La malformation du ventricule gauche du cœur est une anomalie fœtale sévère, dont le pronostic reste très sombre. Les nombreuses interventions chirurgicales que doivent subir les nourrissons atteints après la naissance induisent un fort taux de mortalité, et la moitié des enfants survivants présentent des troubles neuro-développementaux majeurs. Agir in utero ne permet pas de corriger l’anomalie du ventricule directement mais augmente la réussite de la chirurgie réparatrice post-natale. A noter que cette technique est encore en phase de recherche et développement, et n’est pas encore un traitement de routine.

De nombreuses autres applications

A l’aide d’un ballonnet gonflable les chirurgiens peuvent aujourd’hui remédier aux conséquences d’une mauvaise fermeture du diaphragme. Chez certains bébés atteints de cette malformation, la cavité thoracique est envahie par les intestins et le foie, et les poumons n’ont alors plus la place de se développer correctement. Si l’anomalie du diaphragme est habituellement traitée par une intervention post-natale, les séquelles pulmonaires empêchent la survie du nouveau-né. Agir in utero permet un meilleur développement des poumons, évite des atteintes irrémédiables et augmente la survie du bébé.

Il en va de même pour les obstructions de l’appareil urinaire du fœtus. La rétention de l’urine dans la vessie du bébé peut avoir de graves conséquences pour ses reins, et engager le pronostic vital de l’enfant. Pour certains cas précis, la pose d’un drain entre la vessie et la poche amniotique restaure un écoulement normal des urines et améliore la survie de l’enfant.

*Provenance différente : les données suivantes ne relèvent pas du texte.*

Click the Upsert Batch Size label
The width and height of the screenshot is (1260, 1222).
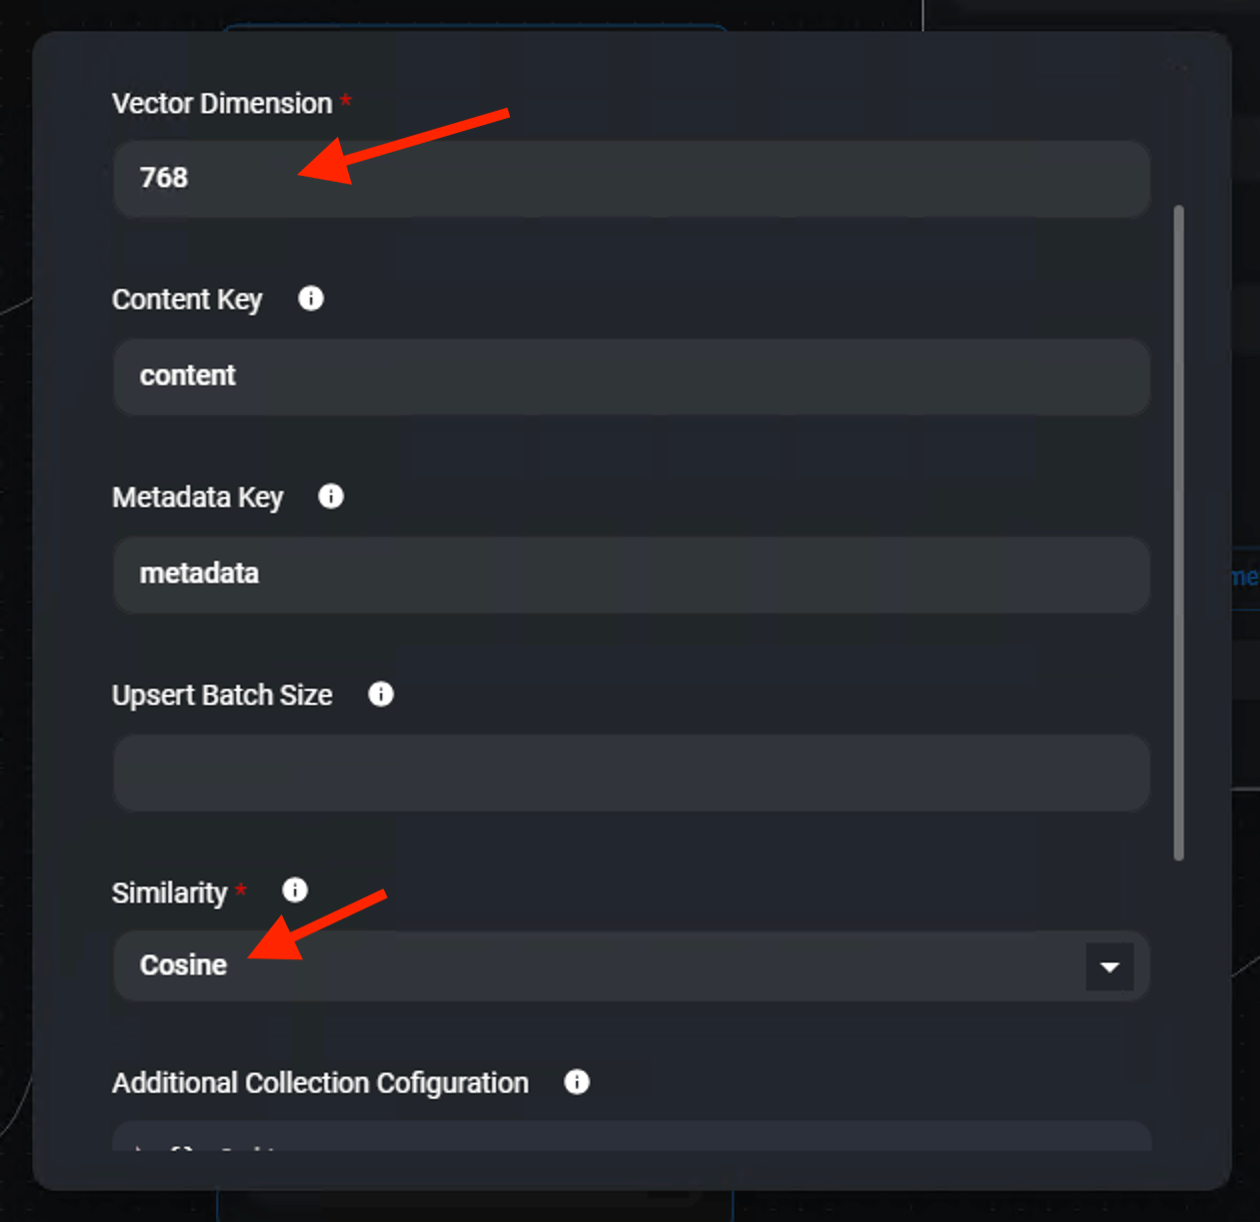click(222, 696)
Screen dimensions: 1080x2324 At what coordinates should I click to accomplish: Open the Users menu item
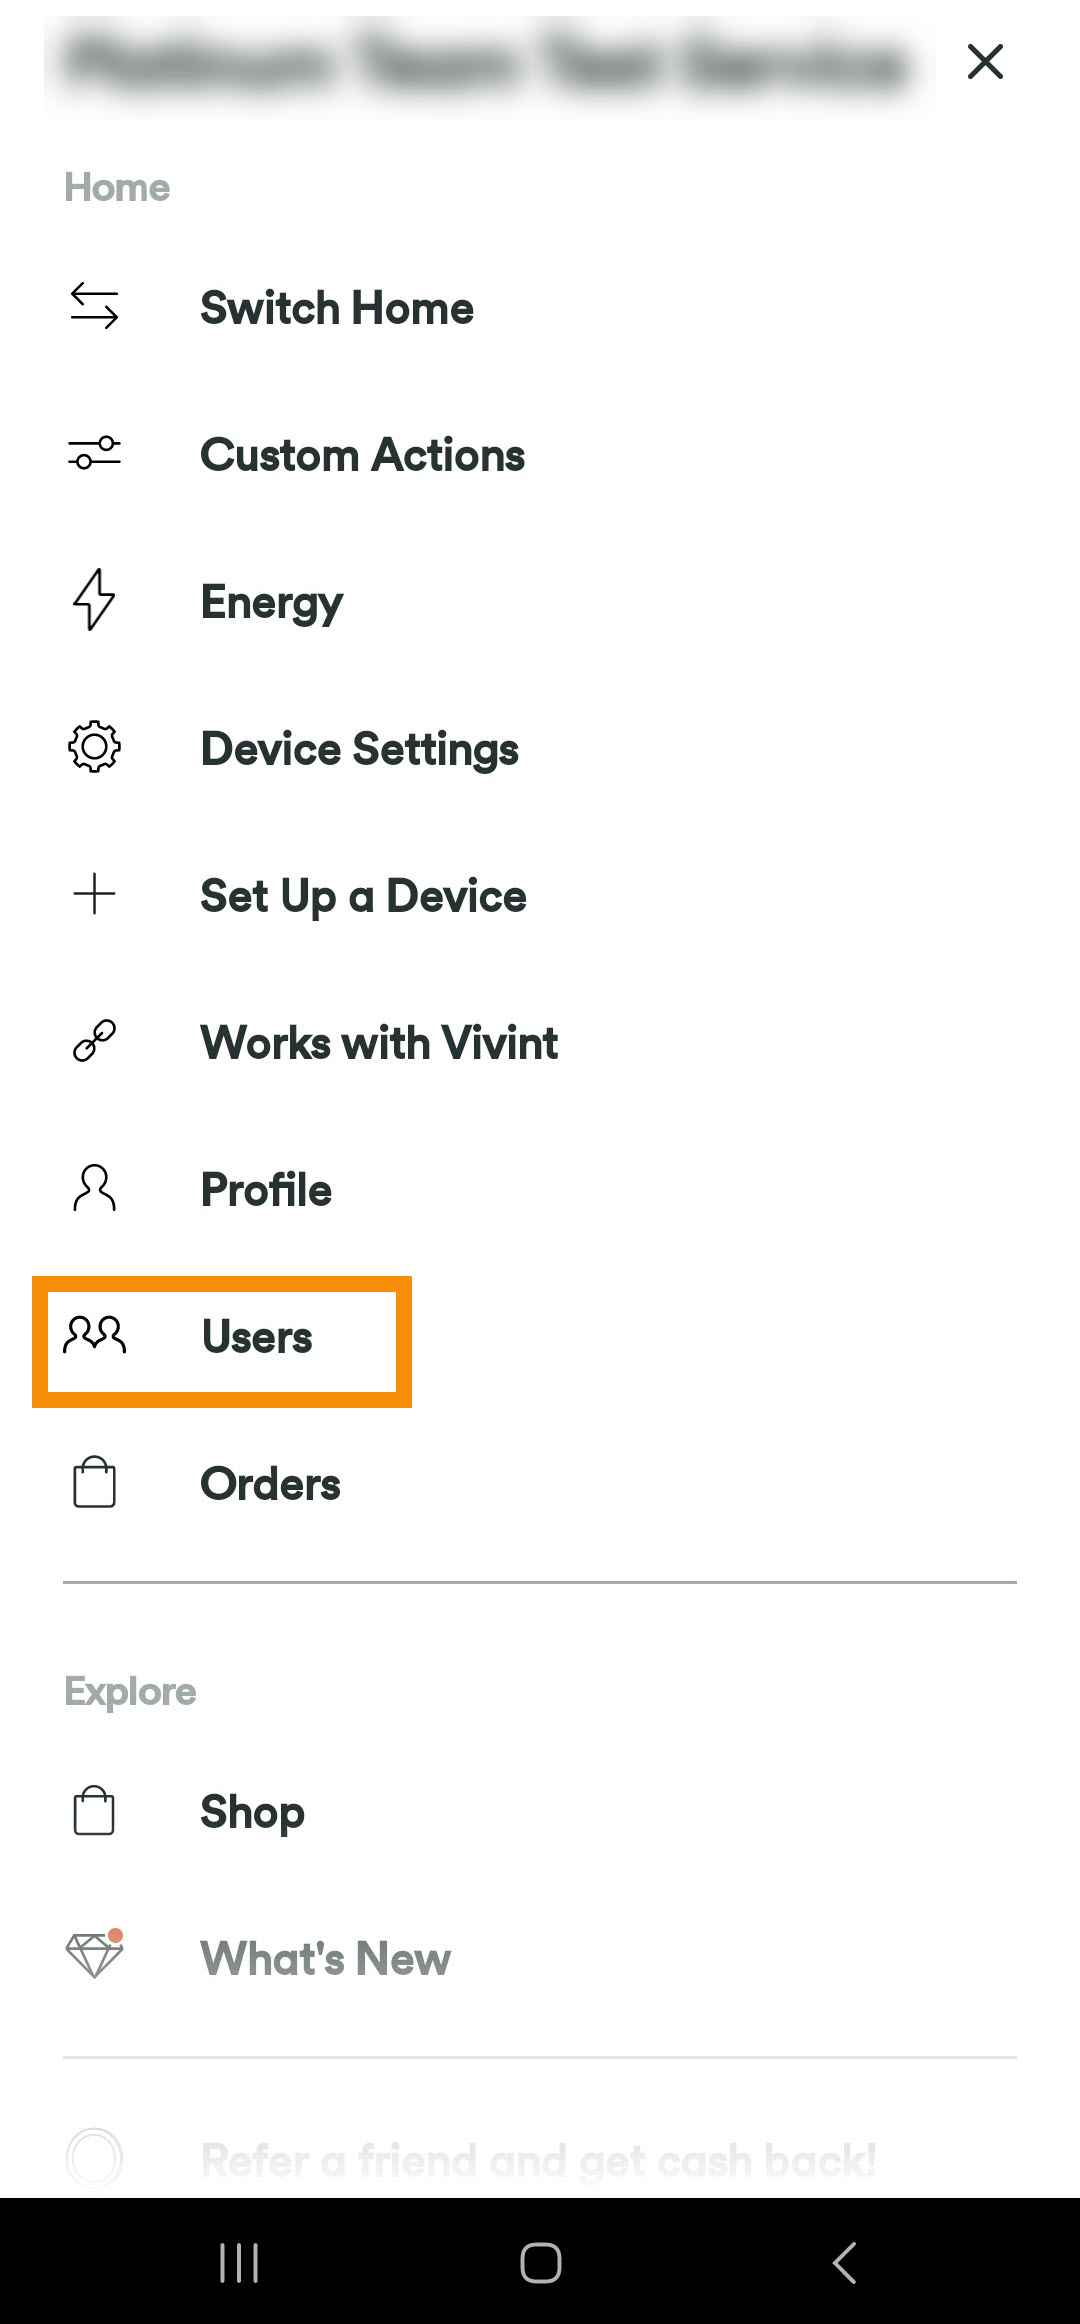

La chirurgie fœtale micro-invasive n’en est qu’à ses débuts. Certaines interventions porteuses d’espoir déçoivent, tandis que d’autres apportent une amélioration significative. Bien que les malformations concernées soient rares, l’impact psychologique et économique est considérable pour les parents et la société. Opérer un enfantin utero, c’est pousser la porte d’un monde jusqu’alors inconnu, ce qui n’est pas sans soulever un questionnement éthique. Mais la chirurgie fœtale, c’est également prodiguer les soins nécessaires à la survie d’un nouveau type de patient, le fœtus.

 

Référence

Adapté de «Thérapie fœtale: la chirurgie avant la naissance?» par K. Lepigeon et Dr D. Baud, Unité de recherche en médecine materno-fœtale et obstétrique, CHUV. In Revue médicale suisse 2013; 9: 1959-64.